26 Ağustos 2013 Pazartesi

İncil hakkında

İncil kelimesinin Yunanca olduğu iddia edilmişse de bu kelimenin asıl iştikakı semitiktir. Kelimenin Aramca iştikakına dair bazı iddiaları okudum, ancak ben daha uygun olduğunu düşündüğüm iki farklı açıklamaya sahibim.

Aramca'da “encele” yahut “neccele”, yolu açmak, “incele” ise doğmak, ortaya çıkmak, açık seçik olmak, açıklayıcı olmak, parlamak gibi anlamlara geliyor. Böylece “incele” kelimesini Aramca'ya da uygun olan Arapça Sarfına göre çekimlediğimizde “incele, yenceli, incil” şeklide olmaktadır. Yani masdar olarak İncil denilir. Hz. İsa'nın ve havarilerin konuştuğu dil Aramice idi. Bu itibarla kelimenin Aramca iştikakı, Yunanca iştikakından daha muteberdir.

Hz. İsa'dan sonra bir çok incil yazılmıştır. Dördüncü yüzyılda Roma'da toplanan konsillerin aldığı kararla sadece 4 incil kanonikal (şeri) olarak kabul edilip diğerleri yasaklanmıştır.

İsa döneminde Yahudiye bölgesinde Aramca ve İbranice konuşulurdu. İlk inciller (dört incil), Yunanca yazıldı. Ancak ilk Yunanca nüshalar günümüzde kayıptır. Miladi dördüncü yüzyılda incillerin Vulgata adı verilen Latince çevirisi yapıldı. Halen geçerli olan bu Vulgata İncilidir. 16. yüzyılda Vulgata incilinden yani Latince'den batı dillerine tercümeler yapıldı. Son yıllarda ise İncillerin, Süryanice ve Habeşçe'ye çevrilmiş ilk dönem versiyonları da ortaya çıktı. Kumran'da, Nag Hamadi'de ve başka bölgelerde de yapılan kazılarda hristiyanlığın ilk kaynaklarına dair nüshalar bulundu.

Gün yüzüne çıkarılan Barnabas'ın yazdığı bir incil daha vardır. Bu incilde hz. Muhammed'in müjdesi de vardır. Ancak hristiyan dünyası bu incili kabul etmemektedir. Dört incilin ve Barnabas incilinin dışında da pek çok incil vardır.

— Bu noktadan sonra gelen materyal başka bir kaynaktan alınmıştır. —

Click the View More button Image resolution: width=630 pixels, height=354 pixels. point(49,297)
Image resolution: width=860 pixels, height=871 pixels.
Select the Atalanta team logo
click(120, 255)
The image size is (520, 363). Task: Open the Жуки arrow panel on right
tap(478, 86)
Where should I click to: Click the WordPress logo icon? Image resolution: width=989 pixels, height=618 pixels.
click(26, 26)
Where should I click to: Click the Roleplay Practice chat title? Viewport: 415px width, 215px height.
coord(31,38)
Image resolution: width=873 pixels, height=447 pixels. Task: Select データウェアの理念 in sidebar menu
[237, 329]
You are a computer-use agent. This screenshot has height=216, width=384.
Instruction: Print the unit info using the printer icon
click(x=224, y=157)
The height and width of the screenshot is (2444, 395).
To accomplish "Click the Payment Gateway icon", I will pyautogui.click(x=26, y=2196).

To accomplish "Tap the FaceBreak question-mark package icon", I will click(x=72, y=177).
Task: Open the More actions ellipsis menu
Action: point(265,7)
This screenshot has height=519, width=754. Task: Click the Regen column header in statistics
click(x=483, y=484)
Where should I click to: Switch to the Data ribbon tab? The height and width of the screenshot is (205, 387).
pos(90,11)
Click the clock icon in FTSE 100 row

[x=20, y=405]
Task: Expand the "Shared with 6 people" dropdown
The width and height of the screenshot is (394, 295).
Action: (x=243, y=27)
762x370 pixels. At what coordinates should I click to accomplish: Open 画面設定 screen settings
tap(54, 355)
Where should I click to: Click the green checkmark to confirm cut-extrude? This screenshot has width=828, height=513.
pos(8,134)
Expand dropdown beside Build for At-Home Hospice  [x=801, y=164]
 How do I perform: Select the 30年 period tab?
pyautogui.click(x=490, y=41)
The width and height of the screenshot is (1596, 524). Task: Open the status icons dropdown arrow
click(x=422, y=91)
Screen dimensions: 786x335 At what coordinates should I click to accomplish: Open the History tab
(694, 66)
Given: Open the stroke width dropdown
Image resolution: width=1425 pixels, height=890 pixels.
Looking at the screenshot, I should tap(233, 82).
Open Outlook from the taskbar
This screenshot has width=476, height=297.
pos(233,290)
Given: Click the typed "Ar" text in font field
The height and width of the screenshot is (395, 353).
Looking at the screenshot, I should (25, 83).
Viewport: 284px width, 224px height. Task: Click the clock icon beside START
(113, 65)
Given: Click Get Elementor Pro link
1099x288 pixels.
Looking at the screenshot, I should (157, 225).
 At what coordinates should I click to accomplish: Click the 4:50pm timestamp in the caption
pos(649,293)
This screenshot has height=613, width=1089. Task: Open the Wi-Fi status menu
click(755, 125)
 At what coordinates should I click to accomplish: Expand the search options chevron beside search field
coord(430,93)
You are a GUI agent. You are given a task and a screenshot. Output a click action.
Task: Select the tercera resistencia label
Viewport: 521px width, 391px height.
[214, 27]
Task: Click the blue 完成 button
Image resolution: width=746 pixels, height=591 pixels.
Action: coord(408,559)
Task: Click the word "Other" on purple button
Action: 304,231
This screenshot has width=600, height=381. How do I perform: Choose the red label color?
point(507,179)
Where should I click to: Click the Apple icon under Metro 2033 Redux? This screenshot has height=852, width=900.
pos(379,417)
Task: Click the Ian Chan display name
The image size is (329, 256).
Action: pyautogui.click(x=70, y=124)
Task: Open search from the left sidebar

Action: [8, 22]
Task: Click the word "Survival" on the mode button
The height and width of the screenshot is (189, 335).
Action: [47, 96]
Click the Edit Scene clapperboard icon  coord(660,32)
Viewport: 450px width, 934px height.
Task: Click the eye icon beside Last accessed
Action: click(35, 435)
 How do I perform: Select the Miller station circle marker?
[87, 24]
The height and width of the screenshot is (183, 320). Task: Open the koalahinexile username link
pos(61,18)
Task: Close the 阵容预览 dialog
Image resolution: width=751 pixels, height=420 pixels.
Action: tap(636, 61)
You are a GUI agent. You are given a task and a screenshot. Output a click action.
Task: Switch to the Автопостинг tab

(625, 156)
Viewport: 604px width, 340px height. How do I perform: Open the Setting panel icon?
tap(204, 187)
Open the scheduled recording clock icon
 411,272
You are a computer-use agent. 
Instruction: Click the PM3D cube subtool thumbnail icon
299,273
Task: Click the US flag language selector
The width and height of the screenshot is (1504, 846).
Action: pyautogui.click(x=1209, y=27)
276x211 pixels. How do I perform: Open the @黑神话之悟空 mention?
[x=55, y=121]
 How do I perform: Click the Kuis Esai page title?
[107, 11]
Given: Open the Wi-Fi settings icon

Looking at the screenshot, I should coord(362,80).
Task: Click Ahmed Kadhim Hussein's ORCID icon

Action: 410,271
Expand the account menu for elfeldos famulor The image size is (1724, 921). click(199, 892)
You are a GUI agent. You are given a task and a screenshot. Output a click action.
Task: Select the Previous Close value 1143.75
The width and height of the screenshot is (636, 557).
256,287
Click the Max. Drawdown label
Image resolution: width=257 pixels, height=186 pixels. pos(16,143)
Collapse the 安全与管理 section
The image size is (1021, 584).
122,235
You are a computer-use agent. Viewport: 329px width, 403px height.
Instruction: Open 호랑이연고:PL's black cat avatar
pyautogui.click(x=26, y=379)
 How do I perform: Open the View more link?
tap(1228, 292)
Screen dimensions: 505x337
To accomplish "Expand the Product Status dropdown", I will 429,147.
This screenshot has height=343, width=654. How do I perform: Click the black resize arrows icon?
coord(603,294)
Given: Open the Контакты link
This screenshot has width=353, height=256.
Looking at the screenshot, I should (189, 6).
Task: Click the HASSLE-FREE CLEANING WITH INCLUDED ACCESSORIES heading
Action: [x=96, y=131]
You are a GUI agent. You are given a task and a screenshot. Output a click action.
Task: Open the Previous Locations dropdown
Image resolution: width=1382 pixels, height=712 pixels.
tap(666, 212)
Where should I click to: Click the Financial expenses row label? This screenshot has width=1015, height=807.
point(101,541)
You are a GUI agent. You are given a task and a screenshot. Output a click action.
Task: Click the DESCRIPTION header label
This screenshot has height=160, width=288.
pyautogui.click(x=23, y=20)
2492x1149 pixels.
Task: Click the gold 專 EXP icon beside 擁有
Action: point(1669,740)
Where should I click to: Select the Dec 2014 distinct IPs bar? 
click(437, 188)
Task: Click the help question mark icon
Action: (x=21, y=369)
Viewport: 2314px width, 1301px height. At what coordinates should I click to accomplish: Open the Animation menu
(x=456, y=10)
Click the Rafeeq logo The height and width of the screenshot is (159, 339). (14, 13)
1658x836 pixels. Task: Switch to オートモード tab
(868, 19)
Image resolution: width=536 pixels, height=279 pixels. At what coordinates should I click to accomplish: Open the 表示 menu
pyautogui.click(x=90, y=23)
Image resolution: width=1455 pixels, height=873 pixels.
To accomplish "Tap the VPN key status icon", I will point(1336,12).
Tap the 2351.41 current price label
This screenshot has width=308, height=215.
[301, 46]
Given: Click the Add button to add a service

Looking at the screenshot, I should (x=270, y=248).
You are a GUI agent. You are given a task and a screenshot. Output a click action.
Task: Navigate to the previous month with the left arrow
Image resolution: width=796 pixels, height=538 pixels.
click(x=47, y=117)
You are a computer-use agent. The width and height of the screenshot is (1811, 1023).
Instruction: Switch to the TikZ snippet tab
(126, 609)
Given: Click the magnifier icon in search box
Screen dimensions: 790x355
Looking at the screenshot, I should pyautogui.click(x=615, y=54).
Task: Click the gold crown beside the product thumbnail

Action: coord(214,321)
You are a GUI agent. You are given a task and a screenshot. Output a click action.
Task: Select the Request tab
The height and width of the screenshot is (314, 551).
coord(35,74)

Meryem'in incili, Petrus'un İncili, Yakup'un İncili, Yahuda'nın İncili, Kumran İncili ve hatta İsa'nın Yazmaları bile mevcuttur.

Evangel, incilî yani incile tabi olanlar, incilciler anlamına gelir. Genellikle belirli bir kiliseye değil de, doğrudan incile tabi olanları ifade eder.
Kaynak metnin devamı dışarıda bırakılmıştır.